Como nos impediram de entrar, voltamos para a calçada. A janela que dava para a rua era alta, mas, amparando-me em meu amigo, escalei a parede e, de maneira inesperada, me deparei com uma menina, quinze anos soubemos mais tarde, deitada no sofá, a cabeça pendente, sangue pingando de seus cabelos pretos, um revólver caído no chão ensopado de sangue. Assustado, meu torso projetou-se para trás, desabei sobre Márcio e disparei para minha casa, o coração na boca. Nunca soube seu nome, mas agora que o passado se acumula no calendário, creio que talvez seja uma das poucas pessoas que ainda pensam nela, e que sentem sua falta, e que tentam compreender aquele desamparo tão precoce.

Estranhamente, minha segunda morte foi também suicídio, não muito tempo depois. Desta vez, porém, sabia nome e sobrenome do corpo envolto em flores que surgia à minha frente deitado num caixão preto, e até mesmo o motivo de sua mágoa. Era uma amiga de minha mãe, tecelã, que, apaixonada por um homem casado, resolveu dar cabo de tudo ingerindo soda cáustica. Seus lábios roxos destacavam-se no rosto magro e feio, e, mais comedido, pude perceber como a desaparição daquela mulher, ela tinha cerca de trinta anos, não alterava em nada a passagem das nuvens na tarde fria.

Minha terceira morte bisbilhotei entre as tábuas que cercavam um necrotério improvisado. Estávamos explorando o canteiro de obras do novo edifício do Hospital de Cataguases, quando avistei um pedaço de ferro que poderia servir para alguma das minhas reinações. No momento em que me abaixei junto à parede do galpão para recolhê-lo, enxerguei, do lado de dentro, um homem vestido de branco limpando, com um chumaço de algodão, a sujeira e o sangue coagulado que vertera de vários talhos que desenhavam no corpo negro, a cabeça quase separada do tronco. Apavorado, me dei conta de que os homens matavam-se uns aos outros – aquele havia sido atocaiado, por vingança, recebendo inúmeros golpes de foice.

E veio a quarta morte e me pegou desprevenido, porque, até então, a via apenas passeando por quintais alheios. Eu tinha nove anos e estudava há meses o catecismo. Na véspera de minha primeira comunhão, a inspetora da escola abriu a porta da sala de aula e chamou a professora, dona Celeste. Ela assentiu com a cabeça, declinou meu nome e disse para eu pegar minhas coisas. Coloquei o caderno, o lápis e a borracha na pasta, e, me dando ares de importância, caminhei em direção à sala da diretora, onde encontrei, surpreso, meu pai. Ele, respirando fundo, me falou que meu tio, Olavo, o caçula da família, havia sofrido um acidente.

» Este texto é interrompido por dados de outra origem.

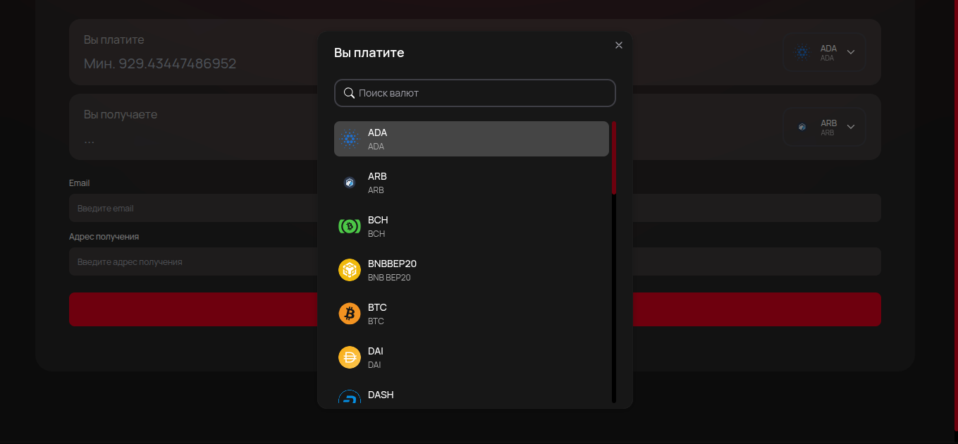Click the red submit exchange button
The image size is (958, 444).
point(754,309)
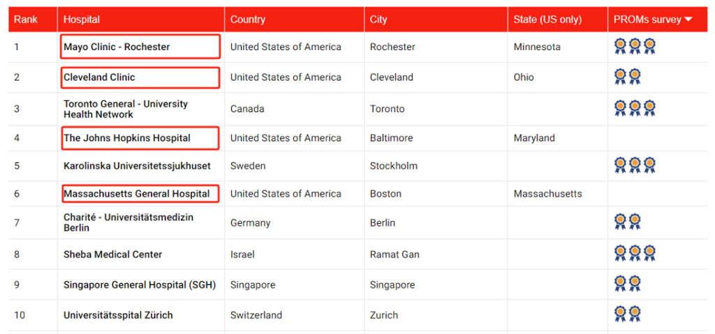Open the Cleveland Clinic entry
Screen dimensions: 715x334
point(99,77)
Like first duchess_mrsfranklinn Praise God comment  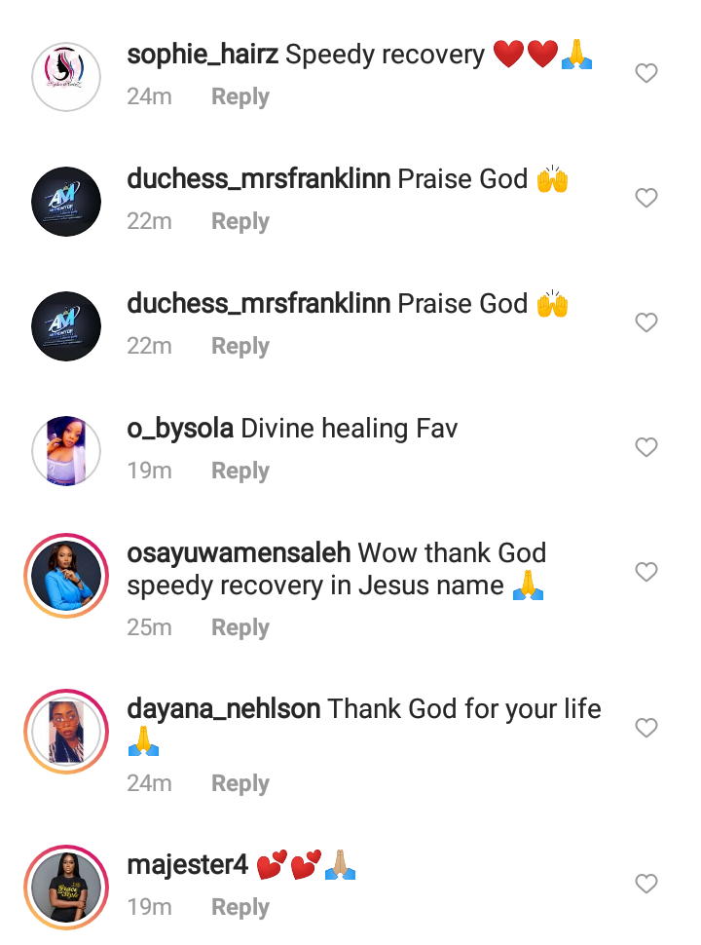point(646,198)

Se nas outras três vezes havia morrido por pessoas que nem conhecia, a perda do meu tio alertava para a minha fragilidade. E eu, que não dormia, preocupado com a bomba atômica, com a nossa precária situação financeira, com as brigas nas casas vizinhas, passei a também temer que a morte pudesse seqüestrar meu pai ou minha mãe, porque, até aquele momento, para mim o óbito estava relacionado com a decrepitude do corpo, exceto, é claro, quando alguém tirava a própria vida. Foi, portanto, sem sobressalto que quando fiz 16 anos acompanhei o enterro da minha avó, Marieta Micheletto, que ultrapassara os oitenta anos, minha quinta morte.

Parei de contar quando inteirei a sexta morte, a de meu irmão, estúpida e inaceitável, aos 26 anos. Daí para a frente morri outras incontáveis vezes, e, em todas, partes de mim foram arrancadas, corroendo meu corpo como a maresia oxida o metal.

Q. está morrendo. Com ela morrerá uma história, singular e intransferível. Com ela, morrerá um pouco de mim também.